My last buds are not good, so don't tell me about vanilla, lime, lemon, blackcurrants, etc. I like a thick taste on the palette, no watery delicate touches.

I'm enjoying the La Pav but any/all help gratefully received, along with possibly suitable beans.

I look forward to Lever Bean suggestions.


----------



## Nopapercup (Nov 6, 2016)

I like SO and on the light side so I've enjoyed and had great results from Foundry's beans but might not be to your taste. I have had good results with darker beans as well so you shouldn't have any problems with the Pavoni. Maybe it's getting too hot before you extract the Rave Signature. What ratio are you doing and how long is the extraction?


----------



## DougalMcGuire (Feb 21, 2016)

Does anyone else find that they have to dose much higher with lighter beans to get a decent result?

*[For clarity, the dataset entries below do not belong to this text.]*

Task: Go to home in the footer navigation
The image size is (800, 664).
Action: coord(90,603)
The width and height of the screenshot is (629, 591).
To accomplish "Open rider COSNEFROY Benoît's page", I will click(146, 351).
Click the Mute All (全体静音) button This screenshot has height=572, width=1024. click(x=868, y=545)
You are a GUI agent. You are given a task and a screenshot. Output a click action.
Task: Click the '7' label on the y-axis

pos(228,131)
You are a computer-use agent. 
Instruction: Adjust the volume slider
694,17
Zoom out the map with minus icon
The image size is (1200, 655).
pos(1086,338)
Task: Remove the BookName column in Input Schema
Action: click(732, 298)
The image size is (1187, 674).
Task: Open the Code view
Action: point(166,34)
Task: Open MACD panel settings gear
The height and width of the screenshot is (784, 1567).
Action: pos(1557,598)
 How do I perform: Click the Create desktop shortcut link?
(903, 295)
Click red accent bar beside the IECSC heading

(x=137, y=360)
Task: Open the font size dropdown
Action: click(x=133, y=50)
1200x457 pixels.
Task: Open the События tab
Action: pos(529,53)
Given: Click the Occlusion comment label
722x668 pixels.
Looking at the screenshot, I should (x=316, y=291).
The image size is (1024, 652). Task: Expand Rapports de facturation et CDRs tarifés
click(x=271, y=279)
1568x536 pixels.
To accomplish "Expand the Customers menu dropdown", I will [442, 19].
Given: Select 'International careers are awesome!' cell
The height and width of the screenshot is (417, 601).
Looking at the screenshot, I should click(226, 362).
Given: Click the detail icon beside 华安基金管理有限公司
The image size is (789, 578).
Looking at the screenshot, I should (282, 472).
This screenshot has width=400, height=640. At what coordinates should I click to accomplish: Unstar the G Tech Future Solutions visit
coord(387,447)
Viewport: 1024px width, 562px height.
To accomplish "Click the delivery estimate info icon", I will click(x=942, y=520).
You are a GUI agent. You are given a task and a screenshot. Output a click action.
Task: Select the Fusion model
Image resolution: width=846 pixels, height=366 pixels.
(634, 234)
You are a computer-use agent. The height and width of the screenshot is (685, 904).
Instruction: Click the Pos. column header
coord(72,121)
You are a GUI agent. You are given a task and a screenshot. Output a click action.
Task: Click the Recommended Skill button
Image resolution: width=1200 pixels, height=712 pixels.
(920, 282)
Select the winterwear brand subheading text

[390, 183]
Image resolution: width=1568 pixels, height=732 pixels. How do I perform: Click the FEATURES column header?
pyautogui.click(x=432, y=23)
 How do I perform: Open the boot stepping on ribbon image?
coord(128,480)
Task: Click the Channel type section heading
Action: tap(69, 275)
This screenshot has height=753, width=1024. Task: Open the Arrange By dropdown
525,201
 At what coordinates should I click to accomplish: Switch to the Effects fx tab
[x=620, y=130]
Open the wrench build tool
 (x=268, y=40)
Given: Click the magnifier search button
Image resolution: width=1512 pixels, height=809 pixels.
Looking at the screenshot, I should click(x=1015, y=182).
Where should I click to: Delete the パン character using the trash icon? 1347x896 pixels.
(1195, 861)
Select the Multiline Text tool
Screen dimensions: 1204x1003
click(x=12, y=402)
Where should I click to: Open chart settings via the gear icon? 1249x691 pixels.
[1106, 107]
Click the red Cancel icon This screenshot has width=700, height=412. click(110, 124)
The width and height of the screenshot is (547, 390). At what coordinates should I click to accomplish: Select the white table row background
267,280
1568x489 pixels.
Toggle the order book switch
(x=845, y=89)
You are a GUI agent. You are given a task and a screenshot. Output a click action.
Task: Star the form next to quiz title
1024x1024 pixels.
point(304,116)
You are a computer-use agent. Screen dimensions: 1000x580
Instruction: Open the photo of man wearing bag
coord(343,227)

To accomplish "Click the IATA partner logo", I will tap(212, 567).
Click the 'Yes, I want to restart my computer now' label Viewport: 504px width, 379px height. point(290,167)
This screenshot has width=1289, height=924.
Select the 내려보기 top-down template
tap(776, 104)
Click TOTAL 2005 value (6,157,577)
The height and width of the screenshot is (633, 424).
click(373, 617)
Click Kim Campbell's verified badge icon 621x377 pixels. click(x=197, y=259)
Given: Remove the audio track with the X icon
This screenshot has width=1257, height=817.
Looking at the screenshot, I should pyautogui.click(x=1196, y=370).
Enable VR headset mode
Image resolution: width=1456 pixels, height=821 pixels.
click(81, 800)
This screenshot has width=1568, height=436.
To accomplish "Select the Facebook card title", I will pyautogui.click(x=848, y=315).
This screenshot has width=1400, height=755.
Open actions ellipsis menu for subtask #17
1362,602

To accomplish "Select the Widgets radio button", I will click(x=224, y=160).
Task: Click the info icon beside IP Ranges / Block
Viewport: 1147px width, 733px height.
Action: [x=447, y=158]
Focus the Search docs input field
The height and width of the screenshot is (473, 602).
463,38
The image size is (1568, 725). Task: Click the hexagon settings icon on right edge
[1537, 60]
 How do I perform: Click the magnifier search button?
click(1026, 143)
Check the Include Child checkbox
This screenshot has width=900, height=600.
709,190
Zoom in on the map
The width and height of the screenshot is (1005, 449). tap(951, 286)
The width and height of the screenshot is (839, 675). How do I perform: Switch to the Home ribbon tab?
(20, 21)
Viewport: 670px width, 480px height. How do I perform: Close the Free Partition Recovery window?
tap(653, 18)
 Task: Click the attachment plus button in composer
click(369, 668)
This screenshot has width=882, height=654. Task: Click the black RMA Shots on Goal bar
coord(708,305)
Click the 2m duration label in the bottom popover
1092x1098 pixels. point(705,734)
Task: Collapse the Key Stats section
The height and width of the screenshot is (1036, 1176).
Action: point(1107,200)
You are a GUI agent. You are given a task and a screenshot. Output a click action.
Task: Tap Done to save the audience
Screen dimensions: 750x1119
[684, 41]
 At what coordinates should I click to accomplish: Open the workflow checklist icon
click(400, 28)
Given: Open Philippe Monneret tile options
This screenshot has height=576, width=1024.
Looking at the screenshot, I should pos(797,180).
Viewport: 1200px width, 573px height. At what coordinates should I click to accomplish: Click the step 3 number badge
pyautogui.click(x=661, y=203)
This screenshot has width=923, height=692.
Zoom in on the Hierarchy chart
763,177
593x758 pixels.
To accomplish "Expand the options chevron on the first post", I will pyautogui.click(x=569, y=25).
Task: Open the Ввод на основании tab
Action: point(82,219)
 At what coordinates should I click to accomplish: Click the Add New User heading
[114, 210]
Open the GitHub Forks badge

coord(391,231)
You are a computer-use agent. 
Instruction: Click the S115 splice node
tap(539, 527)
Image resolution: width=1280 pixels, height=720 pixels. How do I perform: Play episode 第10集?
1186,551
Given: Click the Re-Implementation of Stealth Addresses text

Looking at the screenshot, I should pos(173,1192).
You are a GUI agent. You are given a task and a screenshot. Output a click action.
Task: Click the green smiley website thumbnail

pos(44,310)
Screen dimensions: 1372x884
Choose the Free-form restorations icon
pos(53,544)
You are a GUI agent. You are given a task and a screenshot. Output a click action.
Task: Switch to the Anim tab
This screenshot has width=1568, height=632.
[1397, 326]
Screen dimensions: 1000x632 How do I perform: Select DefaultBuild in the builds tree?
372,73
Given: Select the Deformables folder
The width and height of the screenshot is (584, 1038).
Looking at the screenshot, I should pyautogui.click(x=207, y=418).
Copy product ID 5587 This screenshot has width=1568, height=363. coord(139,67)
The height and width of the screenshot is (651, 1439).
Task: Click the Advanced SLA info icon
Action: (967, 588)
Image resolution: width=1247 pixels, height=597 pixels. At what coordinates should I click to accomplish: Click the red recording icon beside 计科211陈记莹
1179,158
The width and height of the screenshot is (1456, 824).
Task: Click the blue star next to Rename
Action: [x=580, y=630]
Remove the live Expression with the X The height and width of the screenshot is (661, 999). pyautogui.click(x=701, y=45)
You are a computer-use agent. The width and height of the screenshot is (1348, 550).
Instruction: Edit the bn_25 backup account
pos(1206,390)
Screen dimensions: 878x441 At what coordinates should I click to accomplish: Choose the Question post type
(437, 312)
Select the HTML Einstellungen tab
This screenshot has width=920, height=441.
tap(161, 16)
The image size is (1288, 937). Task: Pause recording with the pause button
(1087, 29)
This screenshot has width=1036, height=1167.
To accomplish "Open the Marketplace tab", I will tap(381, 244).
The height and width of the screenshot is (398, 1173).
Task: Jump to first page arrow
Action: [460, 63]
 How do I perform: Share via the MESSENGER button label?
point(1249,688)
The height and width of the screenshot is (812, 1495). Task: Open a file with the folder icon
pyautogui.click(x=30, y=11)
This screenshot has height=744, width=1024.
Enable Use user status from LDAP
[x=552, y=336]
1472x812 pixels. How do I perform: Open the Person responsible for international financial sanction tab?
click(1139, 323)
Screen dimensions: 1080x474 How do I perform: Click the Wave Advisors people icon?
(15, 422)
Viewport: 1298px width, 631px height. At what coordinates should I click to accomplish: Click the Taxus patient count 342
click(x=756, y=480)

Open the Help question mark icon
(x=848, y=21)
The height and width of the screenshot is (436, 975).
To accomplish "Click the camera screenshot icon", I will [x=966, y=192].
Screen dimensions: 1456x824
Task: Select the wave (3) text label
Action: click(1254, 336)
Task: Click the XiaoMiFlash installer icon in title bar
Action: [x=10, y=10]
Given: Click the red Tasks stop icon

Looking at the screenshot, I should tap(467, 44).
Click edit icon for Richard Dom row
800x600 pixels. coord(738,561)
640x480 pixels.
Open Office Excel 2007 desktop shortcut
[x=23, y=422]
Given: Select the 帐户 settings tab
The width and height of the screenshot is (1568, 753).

Personally I've had good results with the darker Compass blends. Our current favourite though are some dark roasted beans that a local Italian deli imports


----------



## KTD (Dec 28, 2017)

I always dosed higher when using a lever especially lighter roasts, I haven't owned a top grinder though and I'm not sure the rocky could cope.


----------



## DougalMcGuire (Feb 21, 2016)

I'm 15.5-16g with a dark roast. With light roasts I've had to go as high as 19g to get a decent dose in a millennium basket.


----------



## Nopapercup (Nov 6, 2016)

I have a larger basket for my pre millennium and I drink mainly light to medium roasts. I usually put 15g in the basket but recently I had a darker roast and I had to drop to 13.5g in the basket. Obviously you need to grind finer with the lighter roast.


----------